The announcement came from Russia’s Defence Minister Sergei Shoigu on last Friday. Shoigu also supplied some vital information with regard to defence installations that Russia is going to build there. According to it, Bal and Bastion shore-to-ship missiles and Eleron-3 drones will be deployed on the islands before the end of this year. These are of course formidable state-of-the-art Russian missile systems with the capability to protect naval bases and other strategic installations on the coast, defend coastline in probable landing approach areas and to establish control over strait zone and territorial waters in areas of high-risk assaults as well as for gaining overall dominance over the sea. Both have a range of up to 300 kilometers.
The Russian decision to strengthen its position in the region also has an immediate context. Specifically, this decision has come against the way Japan has been militarizing the whole belt of Islands stretching 1400 km from the Japanese mainland towards Taiwan. Japan’s increasing drive towards militarization has come as a part of the U.S.’ ‘Asia Pivot.’ With Japan being one of the states in the region that continue to repose its trust in the U.S. for military build-up, the U.S. has been moving heavens and earth to change Japan’s post world war 2 policy regarding military build-up.
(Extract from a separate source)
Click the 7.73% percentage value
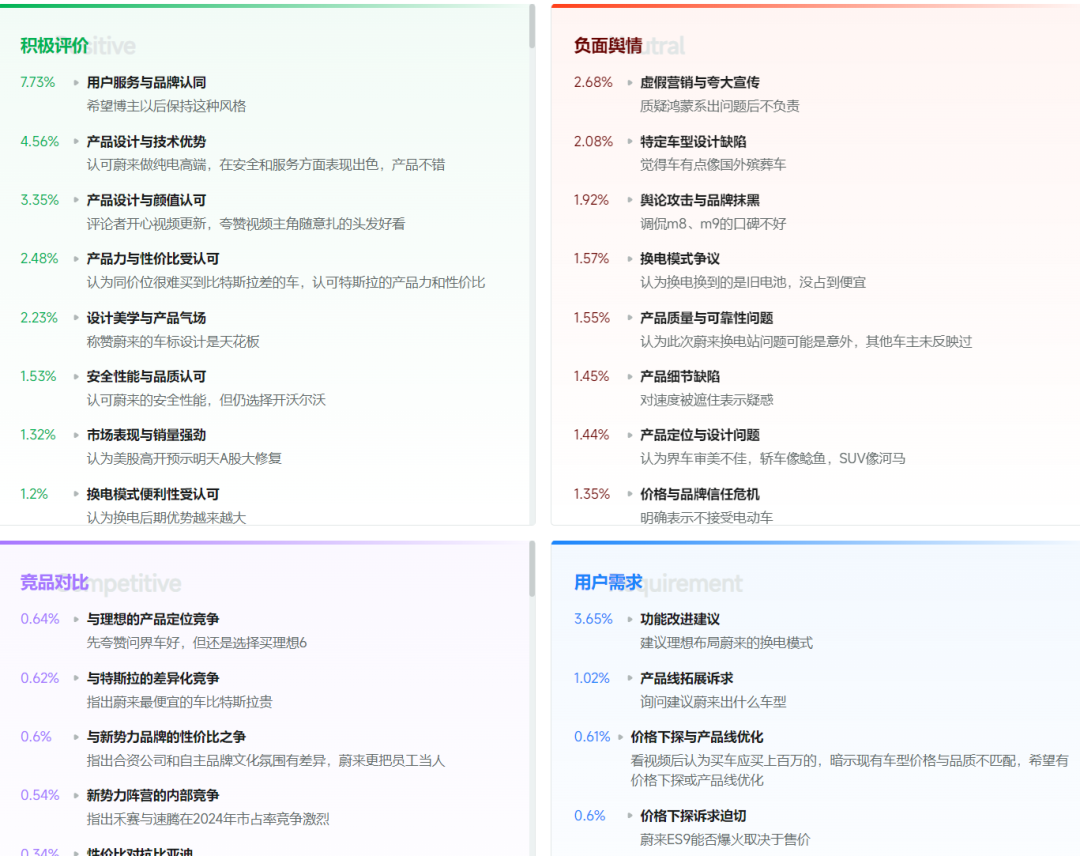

It was in September 2015 that Japan’s upper chamber of Parliament approved controversial bills allowing the country’s military to engage in overseas combat in limited circumstances — a major shift after seven decades of pacifism. The 148-90 vote was the final hurdle for the measures, which was to go into effect within roughly the next six months. The legislation reinterprets Article 9 of the Japan’s pacifist post-World War Two constitution, which outlaws war as a means of settling international disputes. The reinterpretation will now allow the Japanese military, known as the Self-Defense Forces, to defend its allies in a limited role in conflicts abroad. Supporters of the legislation, including top U.S. officials, say Japan needs to expand the role of the SDF to counter potential threats from nations such as China and North Korea and Russia. In this context, Russia’s decision to build a naval base on the Island that has been disputed by Japan since the Second World War is a clear signal from Russia regarding its own position not only vis-à-vis the Island but also the region on the whole.
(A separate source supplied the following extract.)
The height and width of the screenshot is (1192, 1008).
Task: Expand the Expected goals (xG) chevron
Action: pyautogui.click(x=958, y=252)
The legislation and the U.S. support for it come against the larger background of the U.S. pressure on Japan to translate some of its economic resources into military build-up and preparedness for limited conflict. The U.S. and Japan have accordingly updated their mutual treaty, which now obliges both sides to take to arms to support the other side in any conflict situation, and the US has accordingly begun deployments of the missile defense system in Japan and may do so in South Korea.
This deployment is not only Russia-centric; it is equally centred on China and it is perhaps for this reason that Russia’s decision to build a naval base in its far east comes as a direct force multiplier for China, which has, on its part, been looking to boost up its alliance with regional states as a mean to counter the U.S.’ geo-strategic moves.
While China’s anti ‘Asia Pivot’ strategy is largely focused on South and East China seas, Russia’s big entry in the regional game marks a big boost for China and its allies; and while it is going to pose a big challenge for the U.S. and Japan, it is also explicitly indicating to the U.S. and its allies that its ‘Asia Pivot’ would have very limited manoeuvering space in the region—hence, Japan’s ‘deep concerns’ over Russia’s heavy military presence in its far east.
Salman Rafi Sheikh, research-analyst of International Relations and Pakistan’s foreign and domestic affairs, exclusively for the online magazine “New Eastern Outlook”.